DE-NeRF: DEcoupled Neural Radiance Fields for View-Consistent Appearance Editing and High-Frequency Environmental Relighting

[ArXiv Preprint]

Overview of DE-NeRF

Figure: Given a set of images, we learn a signed distance function to reconstruct the geometry. Then, on the vertices of the reconstructed mesh, we set up learnable geometry features l_g and appearance features l_a, l_r, l_p (corresponding to diffuse, roughness and specular components) to decompose geometry, appearance, and lighting in the scene. A sample point’s geometry feature l^w_g and appearance features l^w_a, l^w_r, l^w_p are obtained by KNN (K-nearest neighbor) interpolation. The geometry feature l^w_g and the distance to the mesh h are fed into an SDF decoder to predict its signed distance value s. Similarly, appearance features l^w_a, l^w_r, l^w_p, and distance h go hrough several appearance decoders to predict diffuse albedo a, roughness value r, and specular tint p. A learnable environment map E_d is integrated with the diffuse albedo to get diffuse color c_d. We also train a specular lighting decoder F_s to predict specular lighting c_l, which is multiplied by the specular tint t to produce the specular color c_s. Combining c_d and c_s , we get the color c for this point.

Figure: Given a sample point in the scene (the red point), we sample multiple directions w_o from the sample point to points (black points on the blue frame) on the sky sphere. We treat these directions as view directions and feed them along with the roughness value of the sample point into the specular lighting decoder to get the specular lighting colors from different view directions. These predicted specular lighting colors are unwrapped to the 2D image space as an environment map.

Figure: Qualitative comparison of geometry reconstruction. Our method can recover better surface details compared to NeuS [Wang et al. 2021], PhySG [Zhang et al. 2021a], and NvDiffRec [Munkberg et al. 2022].

Figure: Novel view synthesis comparisons with PhySG [Zhang et al. 2021a], NeRFactor [Zhang et al. 2021b], NvDiffRec [Munkberg et al. 2022], and NeuMesh [Bao et al. 2022].

Figure: Scene appearance editing comparison with NeuMesh [Bao et al. 2022]. NeuMesh [Bao et al. 2022] can generate plausible rendering results from the editing viewpoint but rendered results from another viewpoint may be inconsistent with the input editing. Our method produces more faithful editing results from both editing viewpoint and novel viewpoints.
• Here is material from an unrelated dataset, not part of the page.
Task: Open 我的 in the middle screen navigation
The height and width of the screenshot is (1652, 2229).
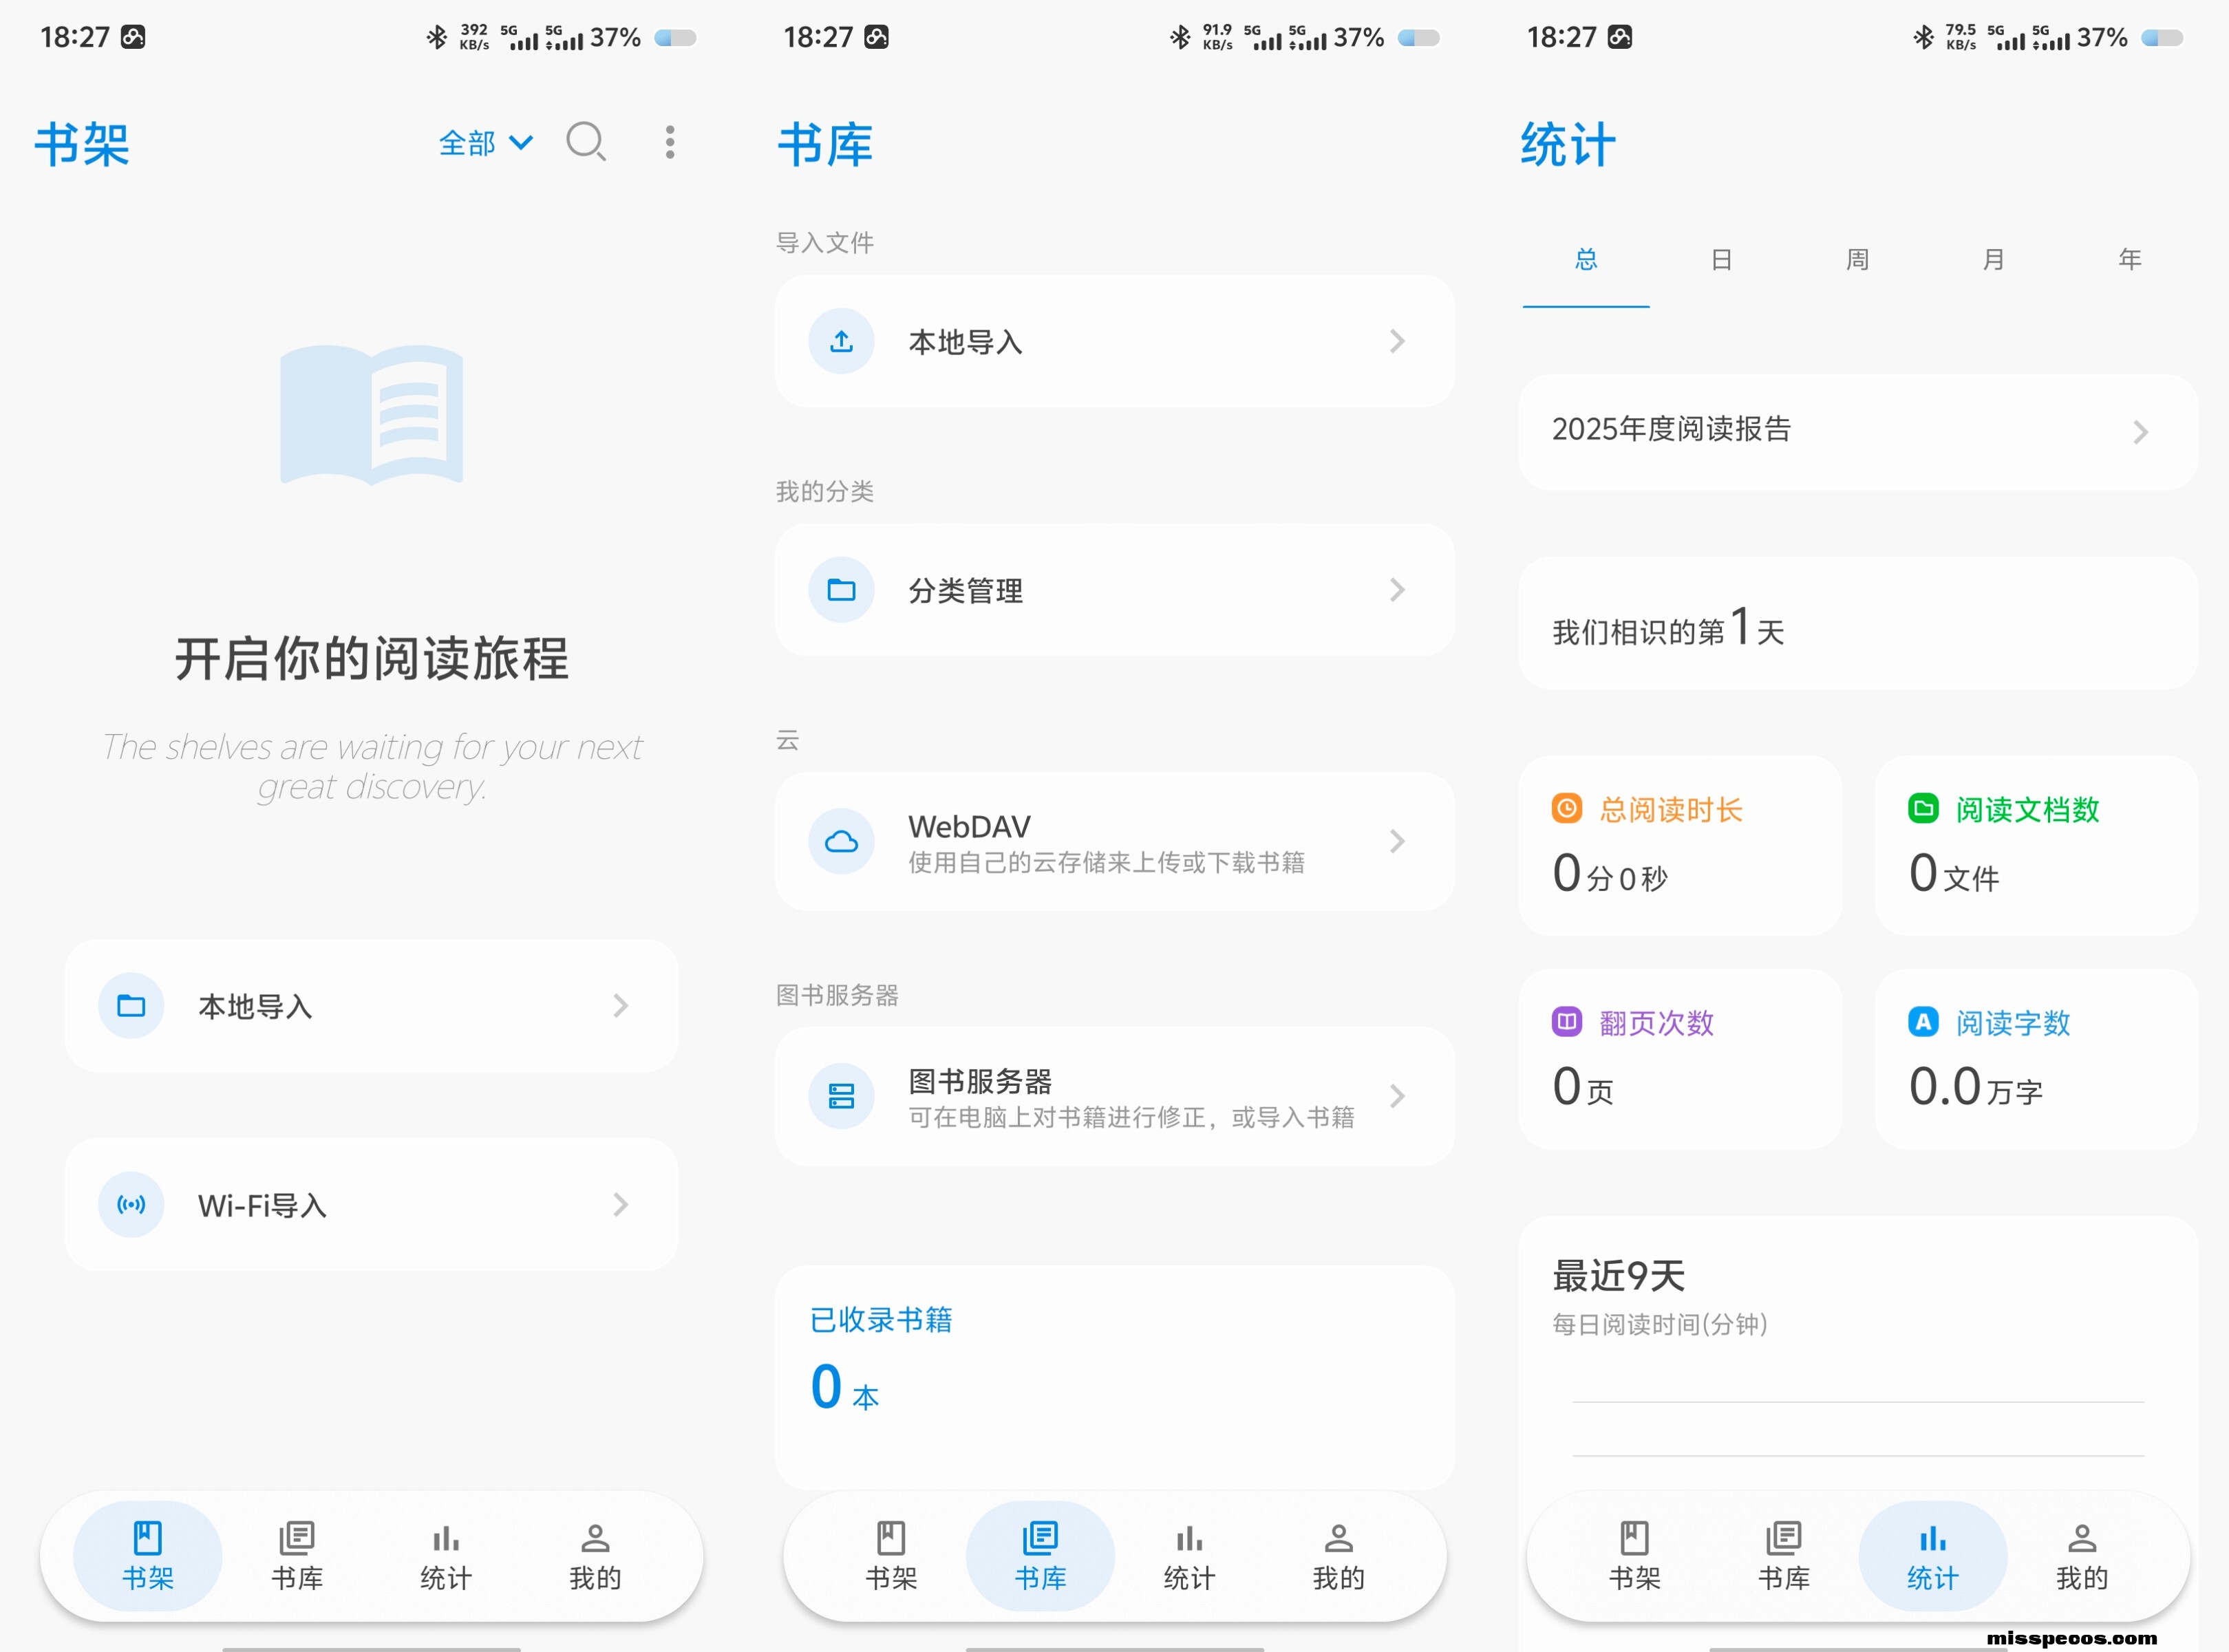Action: pyautogui.click(x=1338, y=1556)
Figure: Scene relighting comparisons with PhySG [Zhang et al. 2021a], InvRender [Zhang et al. 2022b], NeRFactor [Zhang et al. 2021b], NvDiffRec [Munkberg et al. 2022], and NvDiffRecMC [Hasselgren et al. 2022]. In each row, the input scene and target environment map are shown in the first column. In other columns, we show relighting results by different methods and the ground truth relighting result. With the help of our reconstructed geometry and hybrid lighting representation, our method can produce more faithful relighting results with high-frequency details.